🤖 AI Summary
De novo design of terpene synthases (TPSs) remains inefficient and costly due to reliance on labor-intensive, low-throughput approaches. Method: We introduce a generative AI–driven design paradigm: first fine-tuning the protein language model ProtGPT2 on a TPS-specific dataset to yield TpsGPT, then integrating a multi-tiered structure–function filtering pipeline—including ESMFold-based 3D structure prediction, Foldseek-based structural similarity screening, InterPro domain validation, and EnzymeExplorer–guided catalytic site assessment.

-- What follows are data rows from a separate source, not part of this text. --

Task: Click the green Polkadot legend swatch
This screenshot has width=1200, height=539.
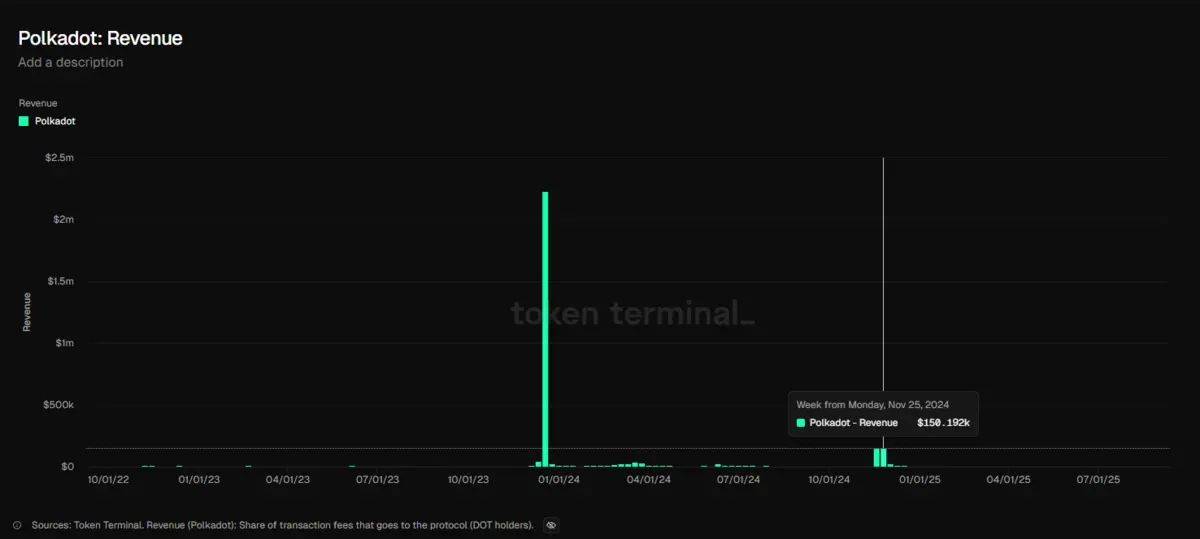Action: click(x=24, y=121)
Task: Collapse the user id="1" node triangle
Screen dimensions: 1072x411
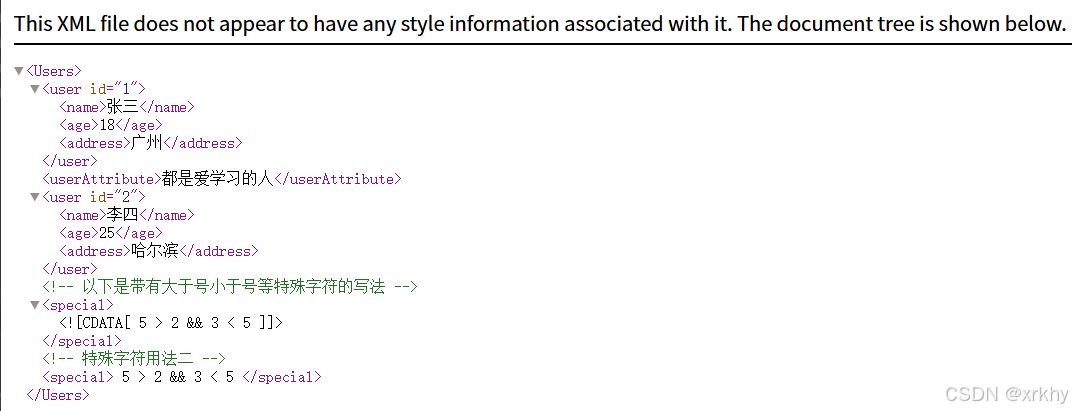Action: click(x=34, y=89)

Contribution/Results: From 28,000 generated sequences, seven high-confidence candidates were identified; experimental characterization confirmed robust TPS activity for two, both phylogenetically distant from known TPS families. This approach overcomes the time-intensive limitations of traditional directed evolution, enabling scalable, cost-effective, and high-success-rate de novo design of functional TPSs—establishing a new paradigm for terpenoid biosynthesis.
📝 Abstract
Terpene synthases (TPS) are a key family of enzymes responsible for generating the diverse terpene scaffolds that underpin many natural products, including front-line anticancer drugs such as Taxol. However, de novo TPS design through directed evolution is costly and slow. We introduce TpsGPT, a generative model for scalable TPS protein design, built by fine-tuning the protein language model ProtGPT2 on 79k TPS sequences mined from UniProt. TpsGPT generated de novo enzyme candidates in silico and we evaluated them using multiple validation metrics, including EnzymeExplorer classification, ESMFold structural confidence (pLDDT), sequence diversity, CLEAN classification, InterPro domain detection, and Foldseek structure alignment. From an initial pool of 28k generated sequences, we identified seven putative TPS enzymes that satisfied all validation criteria. Experimental validation confirmed TPS enzymatic activity in at least two of these sequences. Our results show that fine-tuning of a protein language model on a carefully curated, enzyme-class-specific dataset, combined with rigorous filtering, can enable the de novo generation of functional, evolutionarily distant enzymes.